Four, five, six and seven: four tiny elongated buttons beneath the screen. Two map to the Windows Mobile Smartphone softmenus, one takes you to the Today screen and one is a back button. Between them these buttons provide much of the required device control.
Of course, there is a camera built into the Xda IQ. Its 1.3 megapixels feel decidedly small in number, it lacks a flash, and you aren’t going to be able to use it for anything much more than snaps to keep on the phone or share over the air. But again the control system is fairly neat. A button on the upper right edge starts the camera rolling, and the front buttons are your way into the digital zoom (which you should clearly never use – ed.) to a maximum of 8x at the lowest (160 x 120 pixel) resolution and the various, predicable, image filters such as daylight, night, greyscale, sepia and cool. You can adjust brightness, saturation, hue and gamma manually if necessary.

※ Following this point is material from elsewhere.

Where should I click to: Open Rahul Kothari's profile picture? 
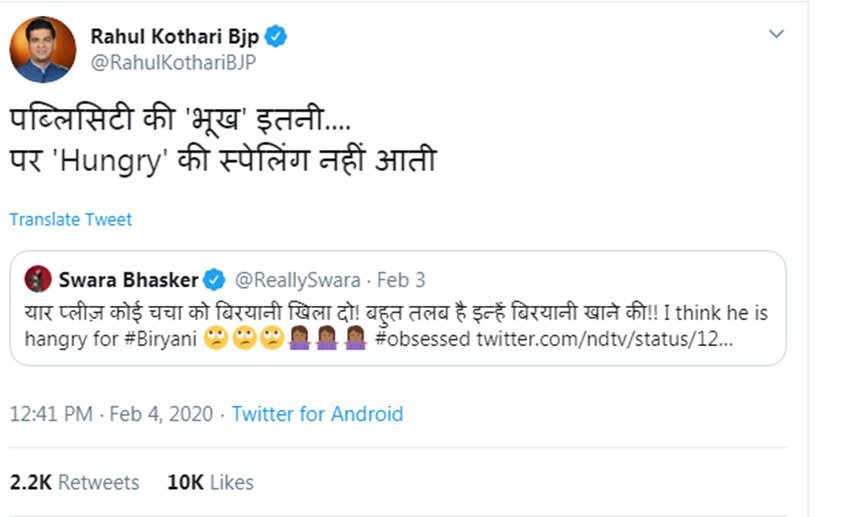pos(43,49)
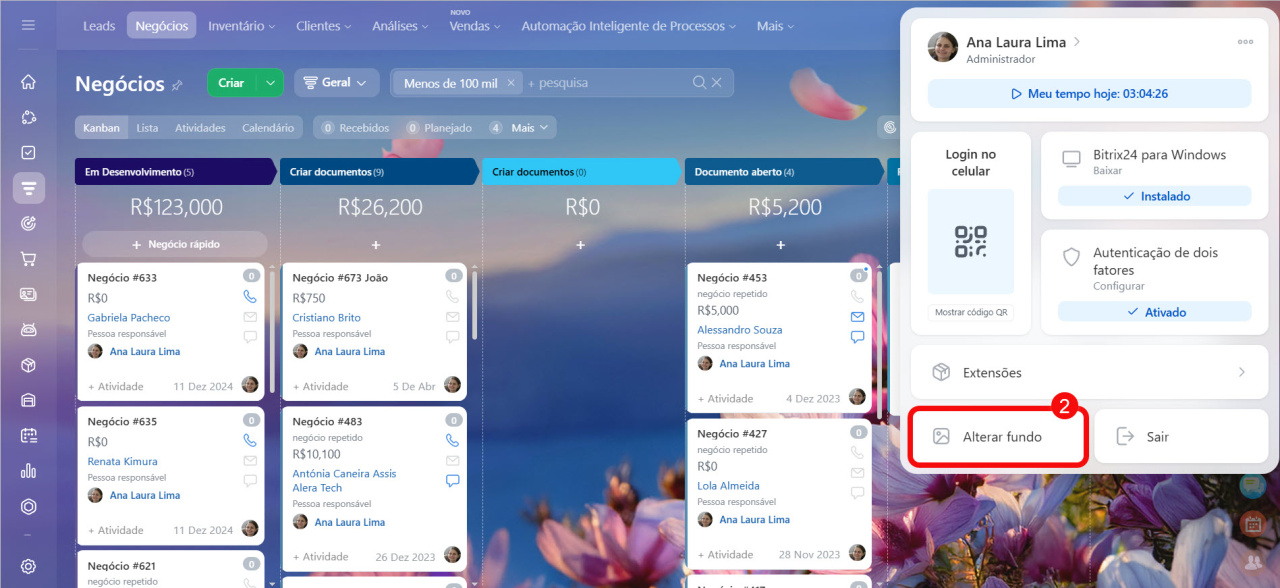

The left edge has the volume rocker and holding down the bottom part of this starts the voice dialling software. Note, though, that you have to create voice tags before you can use them. This edge also has a button for controlling all aspects of wireless communication in a feature Windows Mobile 5.0 calls Comm Manager. Press it and you can, for example, turn Bluetooth and Wi-Fi on and off, mute the ringer, set vibrate mode on and off and turn the SIM off completely.
Synchronisation and battery charging come courtesy of a mini USB cable which is just the kind of standardisation I like. But the headphones connector is a 2.5mm type when I prefer 3.5mm, and is located on the bottom edge of the casing when it should, for best ergonomics, be on the top.